GOP Senators Supported Obama Tax Credit They Now Oppose

GOP Senators Supported Obama Tax Credit They Now Oppose

A group of ten Republican senators wrote to President Obama in February in support of the very tax credit program they now oppose, Bloomberg News reports.

The letter, on Senator Orrin Hatch's (R-UT) website, and signed by 10 senators including Hatch, asks the president to "embrace" an extension of the research tax credit, saying that would lead to job creation, new investment in high-tech industry, an increase in the amount of new patents and, they claim, a $90 billion boost to the annual GDP. "We urge you to help us enact a strong research incentive to keep us first in the world by endorsing the strengthening of the credit as well as its extension," the letter reads.

Earlier this month, Obama proposed a version of that very program as part of his new package of economic stimulus initiatives.
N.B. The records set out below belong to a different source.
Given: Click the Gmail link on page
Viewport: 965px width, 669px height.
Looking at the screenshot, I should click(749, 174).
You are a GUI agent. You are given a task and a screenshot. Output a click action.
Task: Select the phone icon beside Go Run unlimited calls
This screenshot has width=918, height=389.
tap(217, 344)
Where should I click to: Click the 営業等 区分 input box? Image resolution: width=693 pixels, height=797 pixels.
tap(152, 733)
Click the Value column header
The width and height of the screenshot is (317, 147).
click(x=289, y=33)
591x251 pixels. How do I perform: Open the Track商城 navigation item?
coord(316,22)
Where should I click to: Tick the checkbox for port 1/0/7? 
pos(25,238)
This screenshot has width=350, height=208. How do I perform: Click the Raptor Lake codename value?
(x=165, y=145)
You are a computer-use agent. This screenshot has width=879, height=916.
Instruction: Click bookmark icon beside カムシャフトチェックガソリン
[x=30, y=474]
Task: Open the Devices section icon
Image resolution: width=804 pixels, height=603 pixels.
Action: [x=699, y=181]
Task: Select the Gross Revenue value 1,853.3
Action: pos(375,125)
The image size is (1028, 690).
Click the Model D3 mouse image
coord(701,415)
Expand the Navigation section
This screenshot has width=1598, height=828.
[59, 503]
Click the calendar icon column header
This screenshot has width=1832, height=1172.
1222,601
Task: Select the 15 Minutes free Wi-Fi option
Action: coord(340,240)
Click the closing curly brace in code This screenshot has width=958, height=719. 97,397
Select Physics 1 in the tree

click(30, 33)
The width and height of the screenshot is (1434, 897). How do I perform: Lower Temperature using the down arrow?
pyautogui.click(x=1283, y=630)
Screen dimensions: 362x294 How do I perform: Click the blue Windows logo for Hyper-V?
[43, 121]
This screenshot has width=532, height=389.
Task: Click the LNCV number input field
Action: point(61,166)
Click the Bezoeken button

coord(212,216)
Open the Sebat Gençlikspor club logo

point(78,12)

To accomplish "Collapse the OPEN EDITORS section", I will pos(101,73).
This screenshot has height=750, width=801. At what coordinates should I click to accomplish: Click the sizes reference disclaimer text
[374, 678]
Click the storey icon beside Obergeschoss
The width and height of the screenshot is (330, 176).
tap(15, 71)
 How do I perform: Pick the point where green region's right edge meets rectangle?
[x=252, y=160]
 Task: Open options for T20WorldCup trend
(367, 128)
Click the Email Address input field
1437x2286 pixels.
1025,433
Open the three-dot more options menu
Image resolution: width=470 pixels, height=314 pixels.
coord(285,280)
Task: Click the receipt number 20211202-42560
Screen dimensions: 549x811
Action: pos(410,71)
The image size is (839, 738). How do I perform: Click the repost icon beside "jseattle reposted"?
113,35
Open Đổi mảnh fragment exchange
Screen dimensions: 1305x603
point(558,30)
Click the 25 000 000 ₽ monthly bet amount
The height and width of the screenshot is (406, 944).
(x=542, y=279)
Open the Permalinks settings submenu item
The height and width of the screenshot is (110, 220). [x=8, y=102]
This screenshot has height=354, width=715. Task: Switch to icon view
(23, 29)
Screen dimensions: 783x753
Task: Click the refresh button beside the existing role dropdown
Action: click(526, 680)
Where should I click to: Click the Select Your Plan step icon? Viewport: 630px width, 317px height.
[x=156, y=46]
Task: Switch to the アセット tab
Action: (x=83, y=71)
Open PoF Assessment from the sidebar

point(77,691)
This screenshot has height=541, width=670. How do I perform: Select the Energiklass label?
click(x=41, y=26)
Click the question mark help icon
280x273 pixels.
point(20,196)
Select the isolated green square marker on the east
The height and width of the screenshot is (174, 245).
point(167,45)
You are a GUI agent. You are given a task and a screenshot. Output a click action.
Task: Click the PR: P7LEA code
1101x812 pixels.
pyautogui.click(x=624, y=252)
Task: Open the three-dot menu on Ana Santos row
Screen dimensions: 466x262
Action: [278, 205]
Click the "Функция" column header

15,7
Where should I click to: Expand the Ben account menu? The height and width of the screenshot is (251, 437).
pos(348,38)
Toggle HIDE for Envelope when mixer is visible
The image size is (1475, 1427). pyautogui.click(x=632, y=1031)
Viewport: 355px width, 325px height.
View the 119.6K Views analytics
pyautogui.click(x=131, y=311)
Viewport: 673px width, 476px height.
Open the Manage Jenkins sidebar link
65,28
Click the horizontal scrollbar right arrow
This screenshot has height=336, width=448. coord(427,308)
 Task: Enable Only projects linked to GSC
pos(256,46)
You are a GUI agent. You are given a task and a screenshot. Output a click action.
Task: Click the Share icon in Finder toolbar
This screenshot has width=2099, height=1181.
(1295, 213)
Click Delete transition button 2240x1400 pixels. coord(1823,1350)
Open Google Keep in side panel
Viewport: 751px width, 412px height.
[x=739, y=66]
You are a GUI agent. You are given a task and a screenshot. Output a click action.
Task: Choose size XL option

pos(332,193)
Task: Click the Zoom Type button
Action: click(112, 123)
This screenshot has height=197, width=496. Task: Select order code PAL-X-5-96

And yet, Hatch, the lead signatory on that letter, said Obama's plan would be "job killing."

"I don't think anyone believes an administration that created these problems is going to be able to come up with effective solutions to get us out of them," he told the Salt Lake Tribune in response to the president's proposal. "That's like putting Bernie Madoff in charge of fixing your company's broken accounting system."

Bloomberg points out that in 2008, House minority leader John Boehner endorsed a plan, according to the congressman's website, to allow businesses to get a tax credit for "tangible property in the year it is purchased." Again, it's practically the same plan Obama proposed this month, which Boehner is now opposing.

Republicans have, for the most part, avoided engaging directly with the proposed tax credits, dismissing them on the basis that an extension of the Bush-era tax breaks for the wealthy is more urgent. Boehner said Obama is "missing the big picture."

"There's tremendous pressure on the Republican leadership, since things look so favorable for picking up seats, not to give the Democrats some type of advantage," Lee Edwards, of conservative think-tank Heritage Foundation, told Bloomberg.